Segment Open

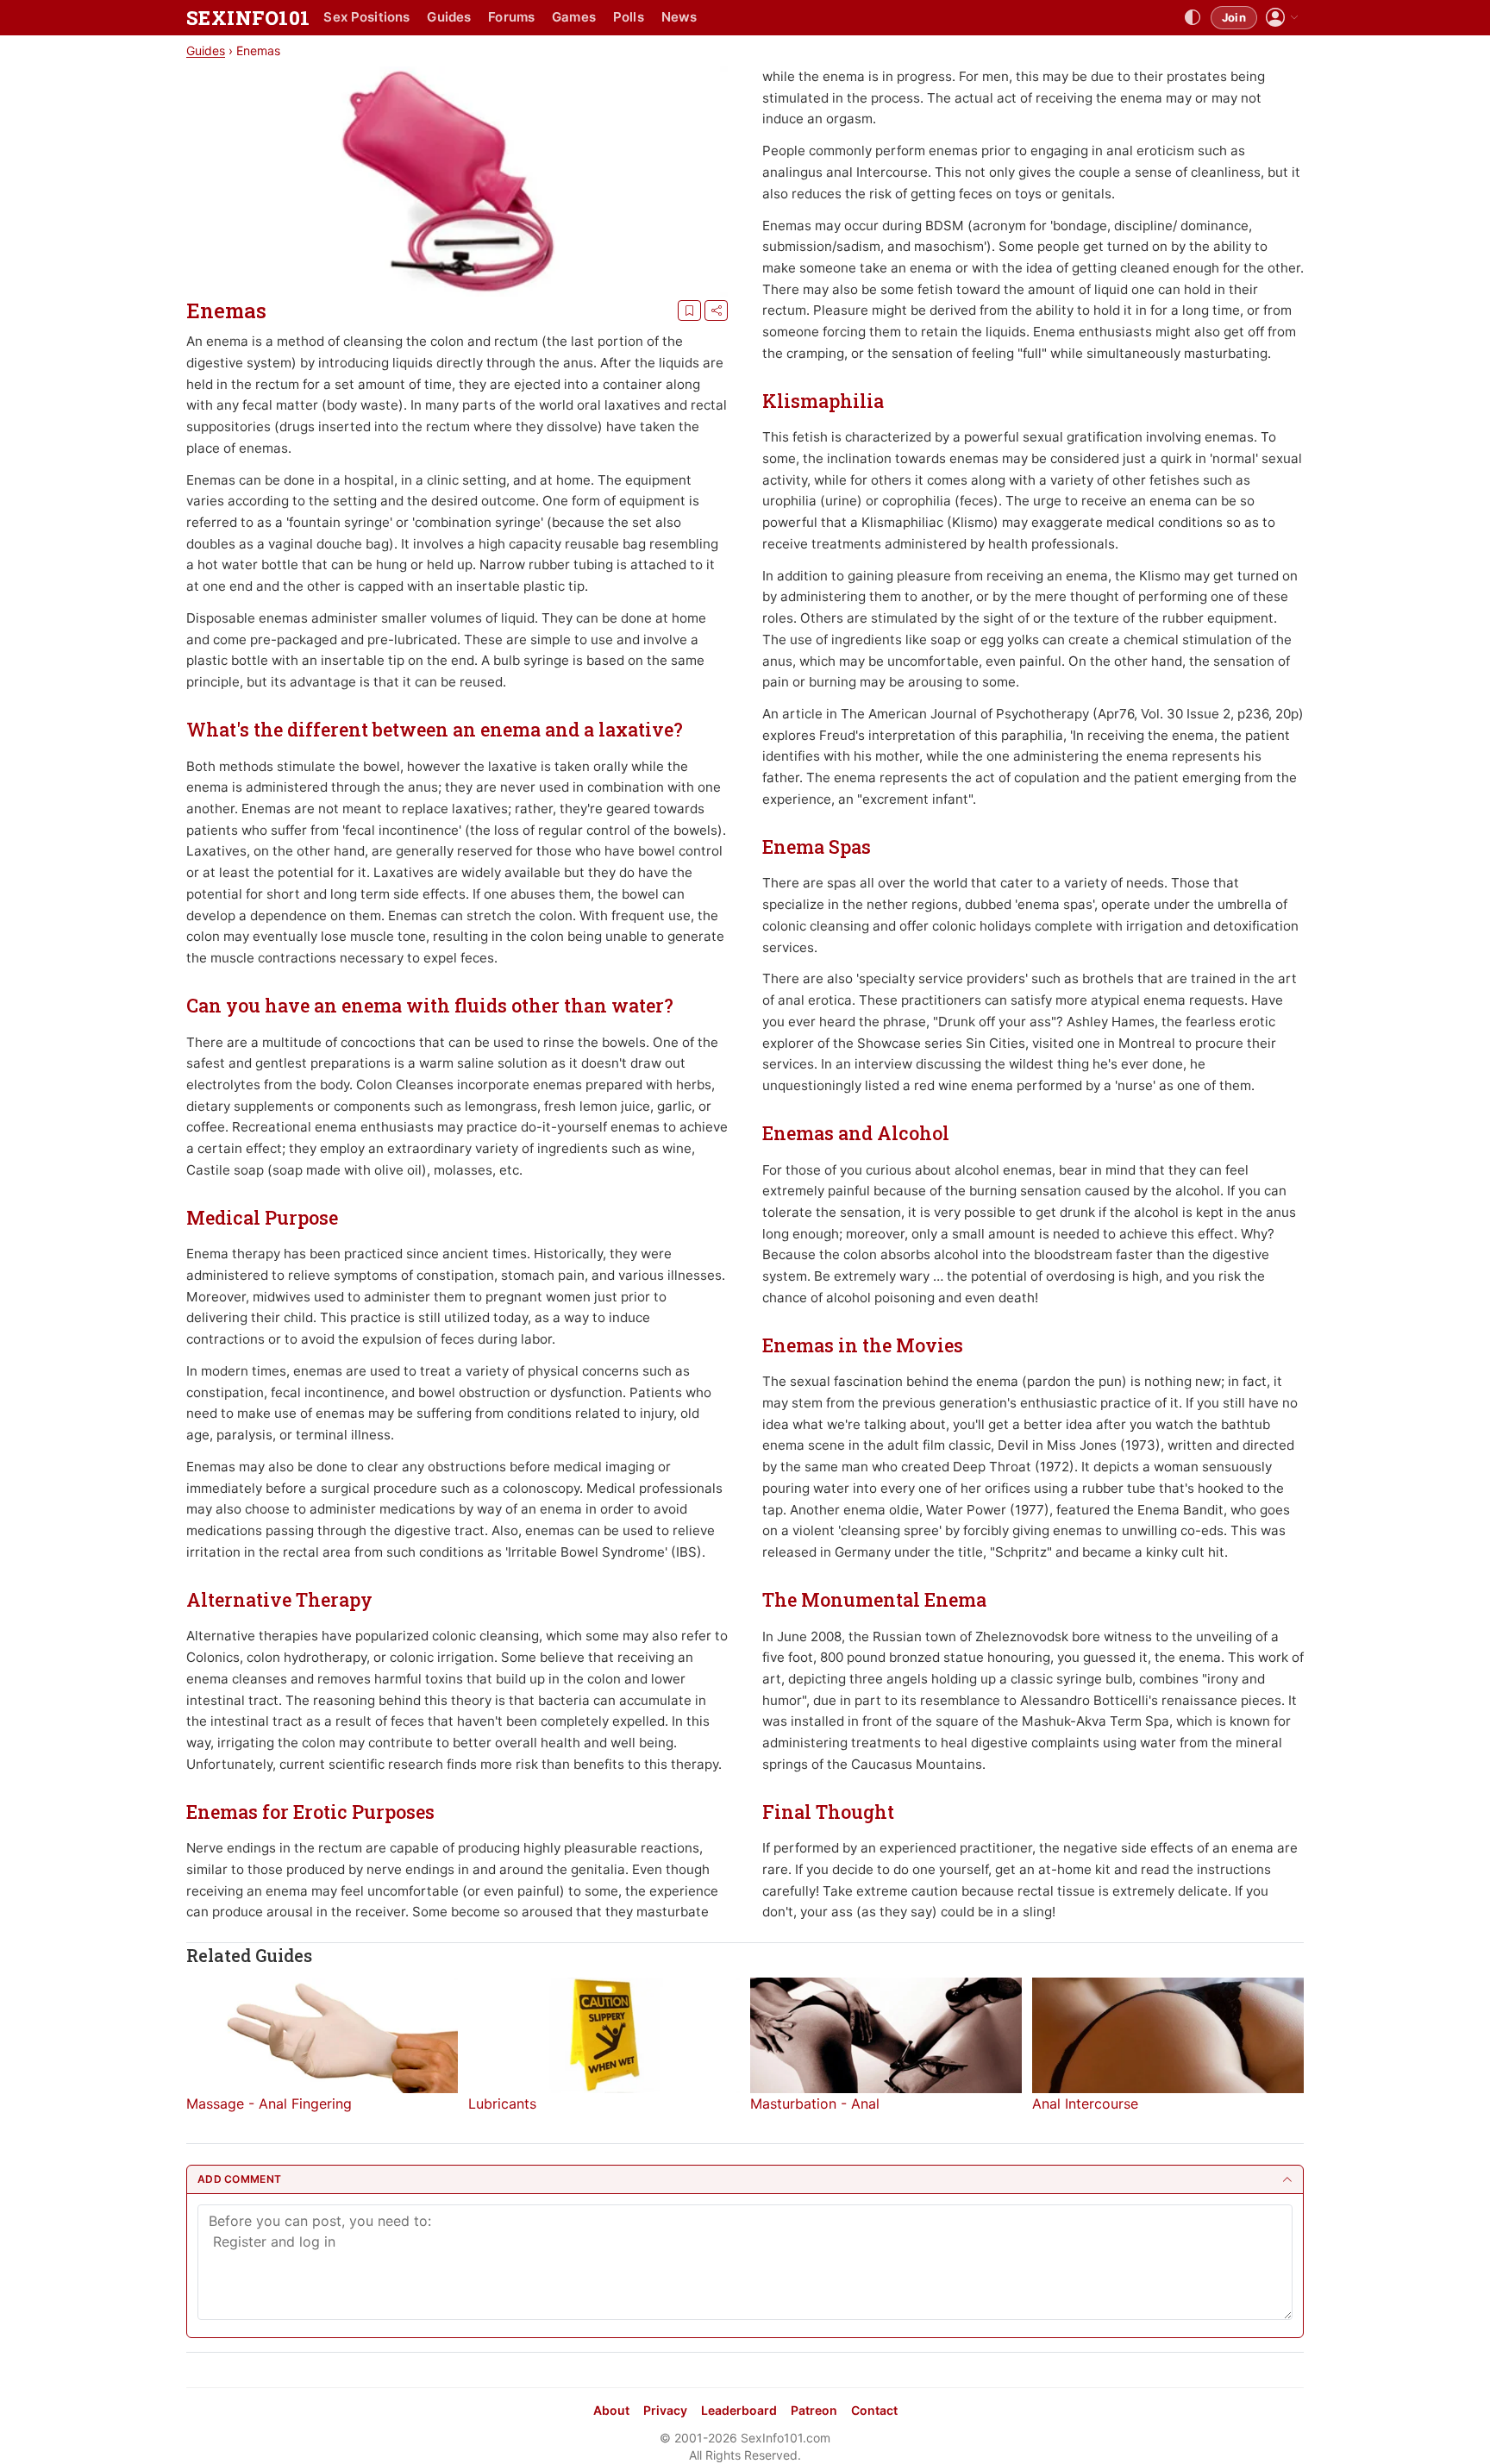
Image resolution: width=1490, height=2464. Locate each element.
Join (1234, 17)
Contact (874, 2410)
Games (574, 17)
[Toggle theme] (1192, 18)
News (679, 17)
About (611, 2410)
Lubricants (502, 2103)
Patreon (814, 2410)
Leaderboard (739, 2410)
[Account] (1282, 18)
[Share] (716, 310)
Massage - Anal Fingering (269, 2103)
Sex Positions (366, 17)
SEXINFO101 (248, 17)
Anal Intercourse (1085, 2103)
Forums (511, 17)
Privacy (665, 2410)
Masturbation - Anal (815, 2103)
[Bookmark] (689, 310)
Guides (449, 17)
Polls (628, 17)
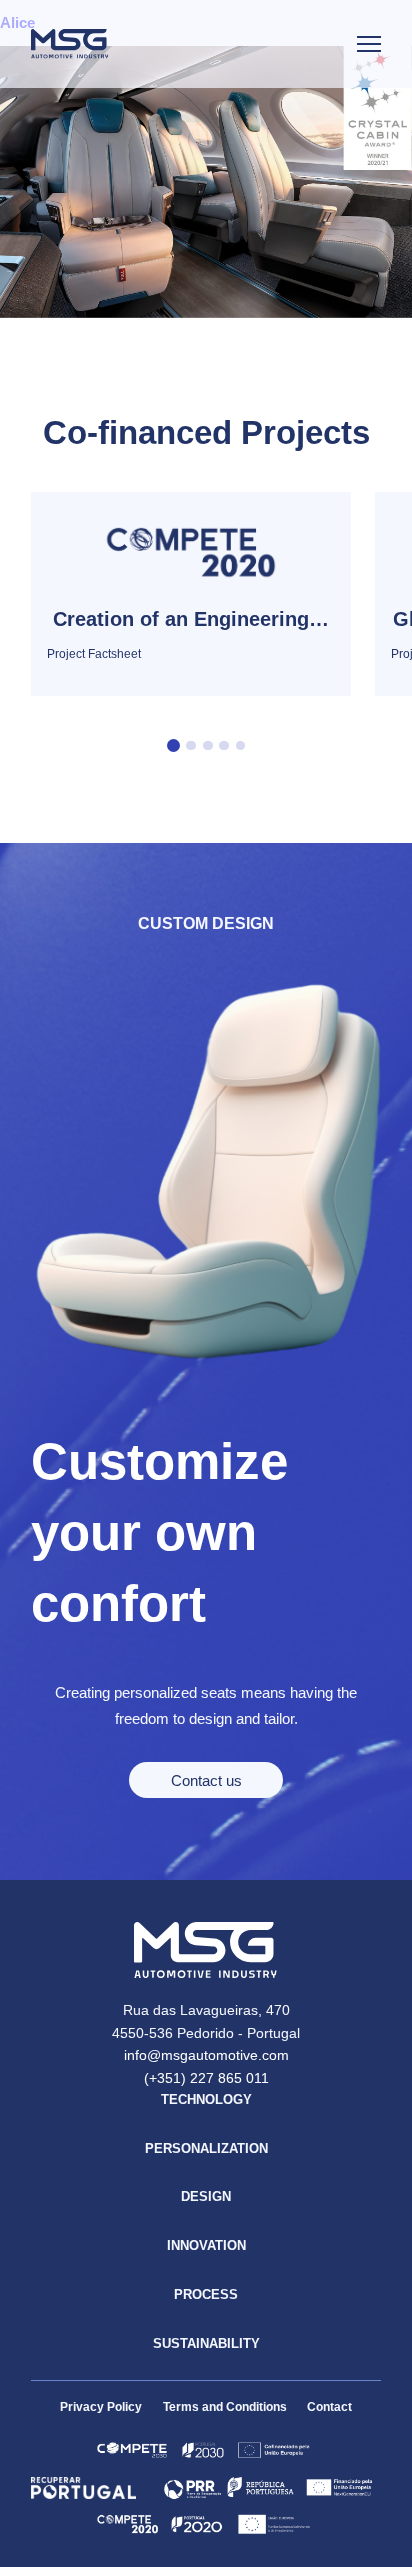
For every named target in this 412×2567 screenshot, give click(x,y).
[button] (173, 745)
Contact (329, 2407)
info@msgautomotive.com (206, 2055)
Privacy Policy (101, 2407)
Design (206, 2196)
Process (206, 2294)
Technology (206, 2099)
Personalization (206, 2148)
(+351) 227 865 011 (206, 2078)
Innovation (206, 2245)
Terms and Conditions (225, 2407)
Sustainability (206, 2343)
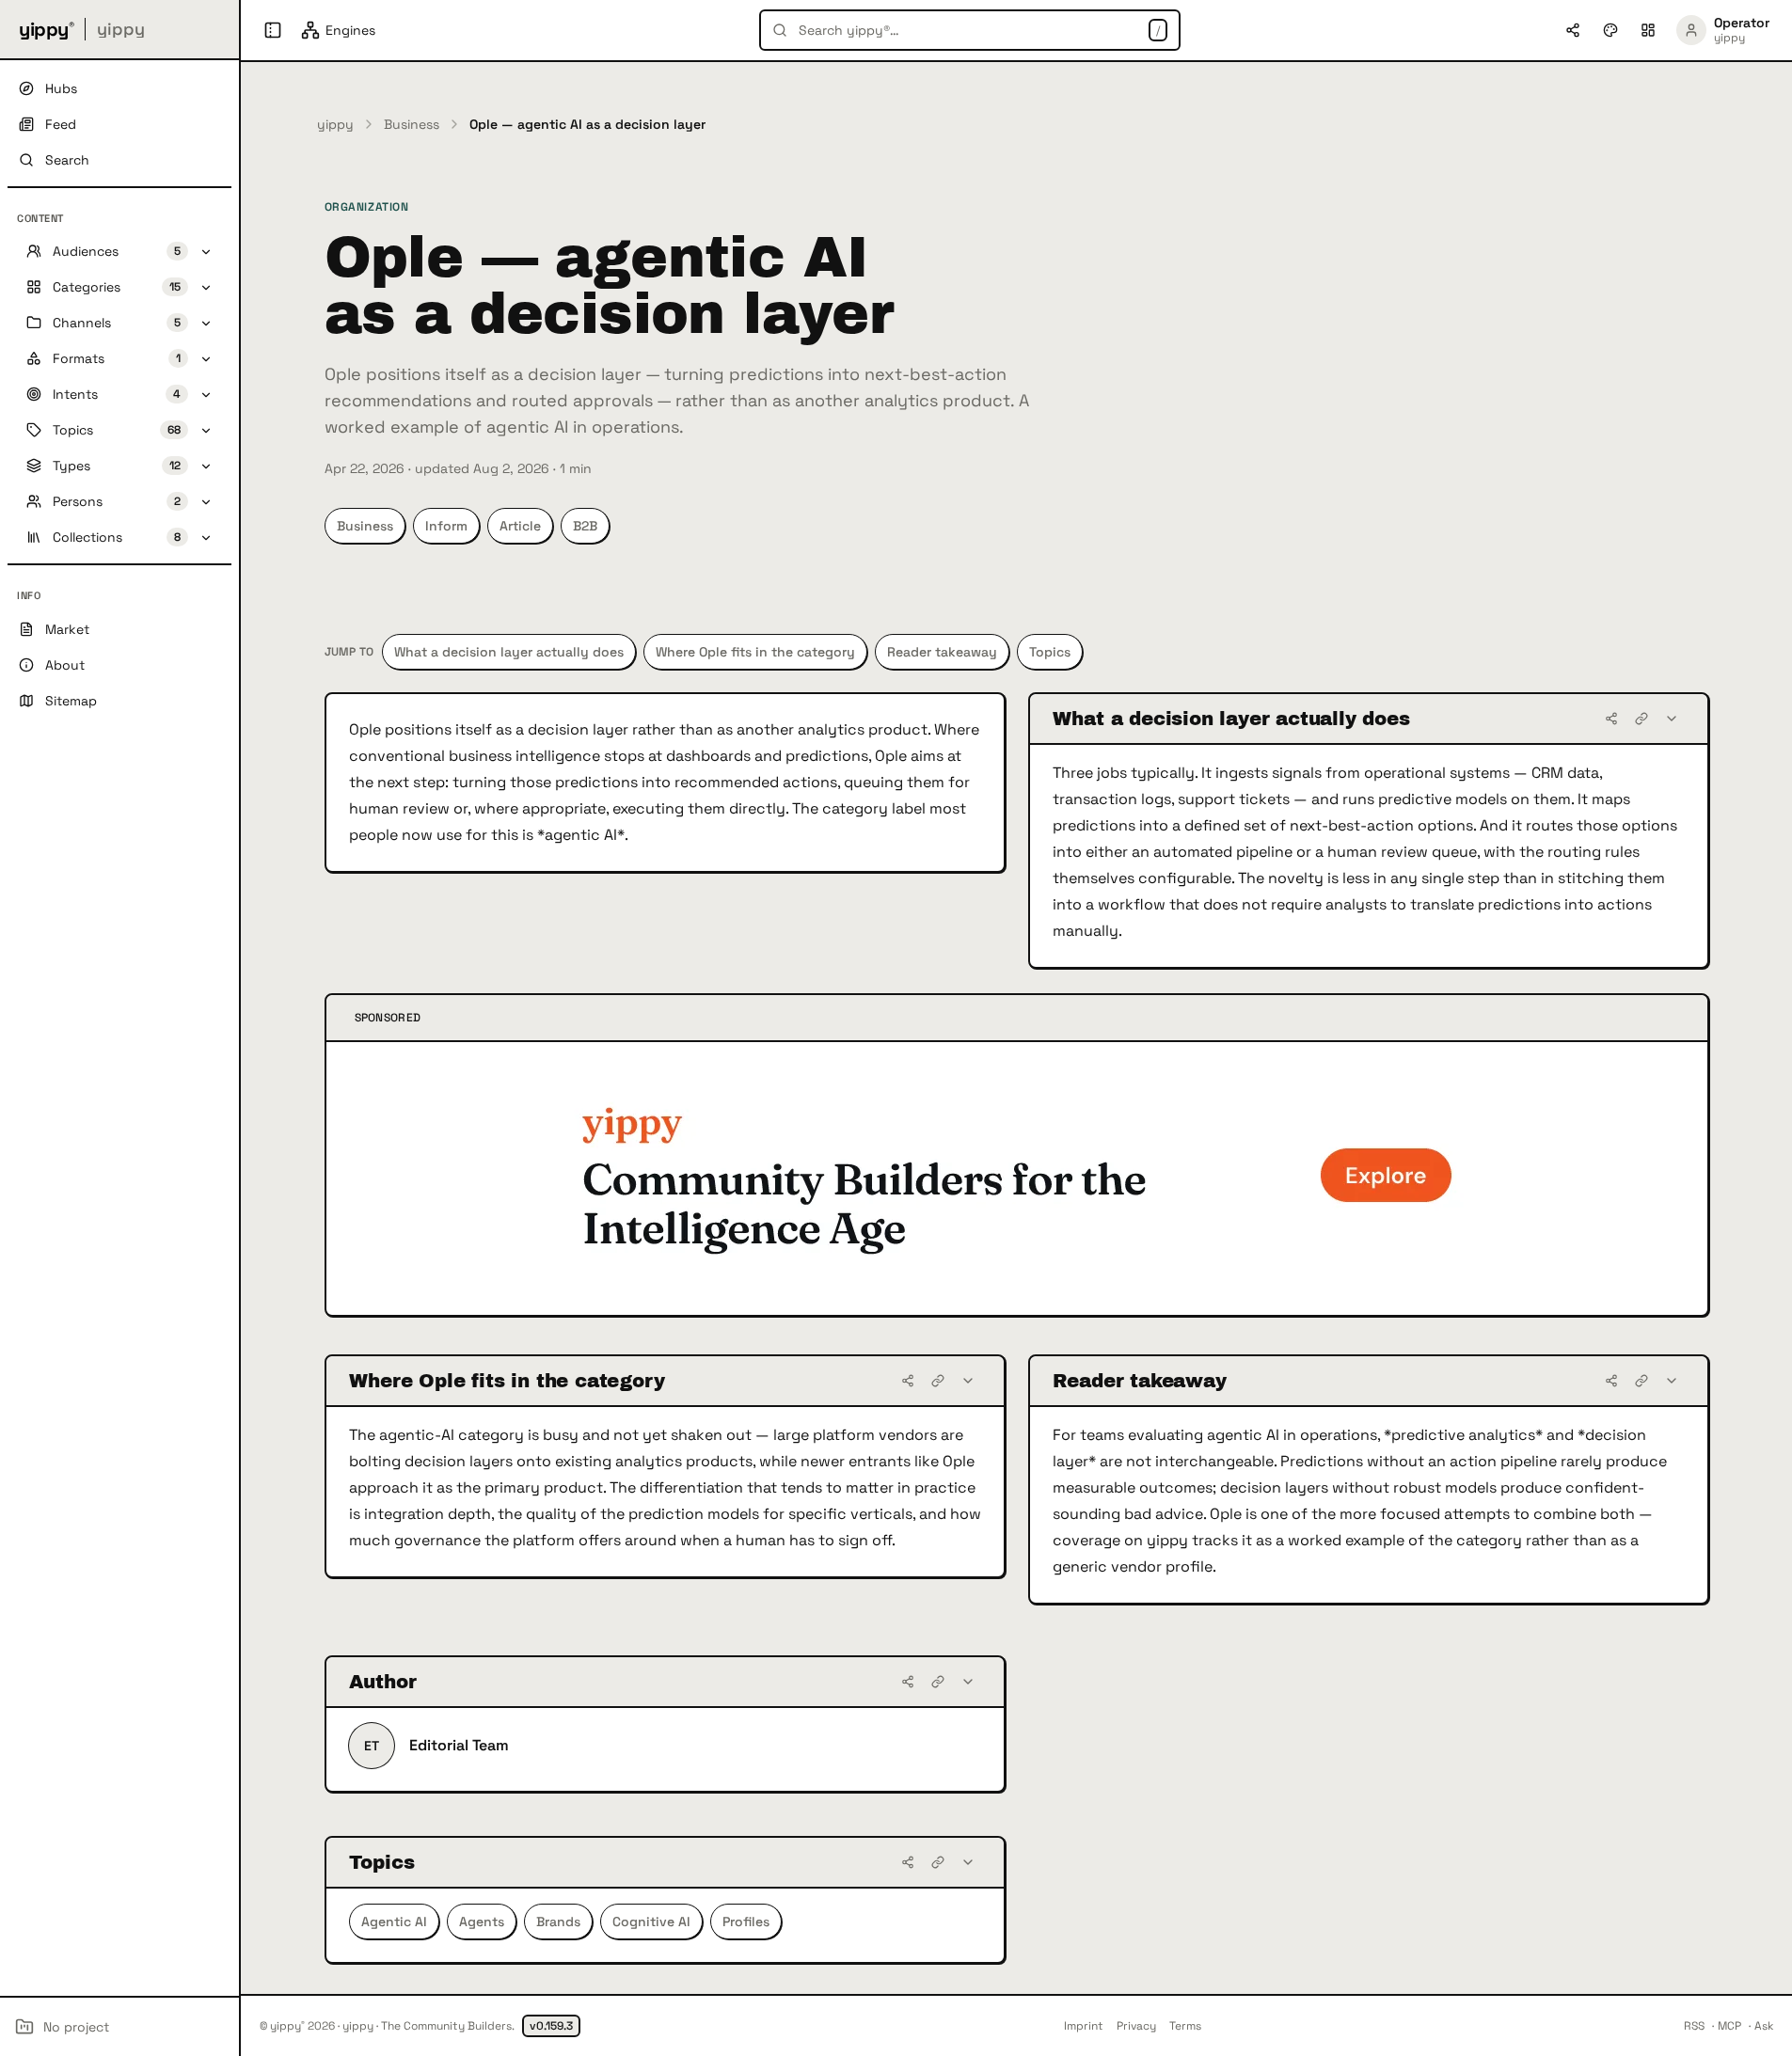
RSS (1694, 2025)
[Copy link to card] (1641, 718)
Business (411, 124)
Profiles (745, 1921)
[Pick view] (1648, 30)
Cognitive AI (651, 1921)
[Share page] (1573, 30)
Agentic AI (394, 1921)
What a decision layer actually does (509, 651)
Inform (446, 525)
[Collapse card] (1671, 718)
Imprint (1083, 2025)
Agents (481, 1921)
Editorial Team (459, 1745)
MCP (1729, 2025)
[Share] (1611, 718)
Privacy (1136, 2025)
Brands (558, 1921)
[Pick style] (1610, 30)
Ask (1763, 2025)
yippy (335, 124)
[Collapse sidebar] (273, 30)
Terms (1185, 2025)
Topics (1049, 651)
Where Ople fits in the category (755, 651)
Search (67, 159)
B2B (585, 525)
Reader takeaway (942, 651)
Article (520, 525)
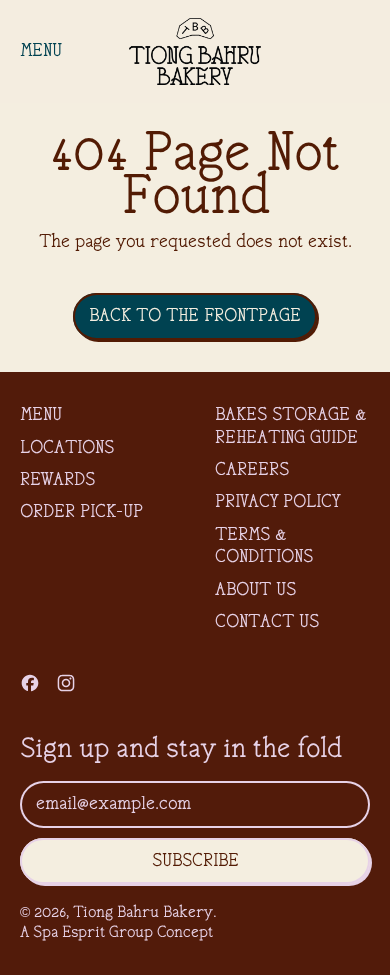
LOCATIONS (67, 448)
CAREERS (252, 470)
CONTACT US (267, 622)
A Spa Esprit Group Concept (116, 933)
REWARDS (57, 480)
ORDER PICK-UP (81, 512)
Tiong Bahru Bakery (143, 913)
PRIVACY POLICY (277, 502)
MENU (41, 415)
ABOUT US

Segment Closed

— Task goal —
Your answer must be an exact reproduction of all entries, containing no pictures.

— Response —
Image resolution: width=1490, height=2464. Locate each element.
Join (1234, 17)
Contact (874, 2410)
Games (574, 17)
[Toggle theme] (1192, 18)
News (679, 17)
About (611, 2410)
Lubricants (502, 2103)
Patreon (814, 2410)
Leaderboard (739, 2410)
[Account] (1282, 18)
[Share] (716, 310)
Massage - Anal Fingering (269, 2103)
Sex Positions (366, 17)
SEXINFO101 (248, 17)
Anal Intercourse (1085, 2103)
Forums (511, 17)
Privacy (665, 2410)
Masturbation - Anal (815, 2103)
[Bookmark] (689, 310)
Guides (449, 17)
Polls (628, 17)
For every named target in this 412×2567 screenshot, give click(x,y).
[button] (173, 745)
Contact (329, 2407)
info@msgautomotive.com (206, 2055)
Privacy Policy (101, 2407)
Design (206, 2196)
Process (206, 2294)
Technology (206, 2099)
Personalization (206, 2148)
(+351) 227 865 011 (206, 2078)
Innovation (206, 2245)
Terms and Conditions (225, 2407)
Sustainability (206, 2343)
RSS (1694, 2025)
[Copy link to card] (1641, 718)
Business (411, 124)
Profiles (745, 1921)
[Pick view] (1648, 30)
Cognitive AI (651, 1921)
[Share page] (1573, 30)
Agentic AI (394, 1921)
What a decision layer actually does (509, 651)
Inform (446, 525)
[Collapse card] (1671, 718)
Imprint (1083, 2025)
Agents (481, 1921)
Editorial Team (459, 1745)
MCP (1729, 2025)
[Share] (1611, 718)
Privacy (1136, 2025)
Brands (558, 1921)
[Pick style] (1610, 30)
Ask (1763, 2025)
yippy (335, 124)
[Collapse sidebar] (273, 30)
Terms (1185, 2025)
Topics (1049, 651)
Where Ople fits in the category (755, 651)
Search (67, 159)
B2B (585, 525)
Reader takeaway (942, 651)
Article (520, 525)
LOCATIONS (67, 448)
CAREERS (252, 470)
CONTACT US (267, 622)
A Spa Esprit Group Concept (116, 933)
REWARDS (57, 480)
ORDER PICK-UP (81, 512)
Tiong Bahru Bakery (143, 913)
PRIVACY POLICY (277, 502)
MENU (41, 415)
ABOUT US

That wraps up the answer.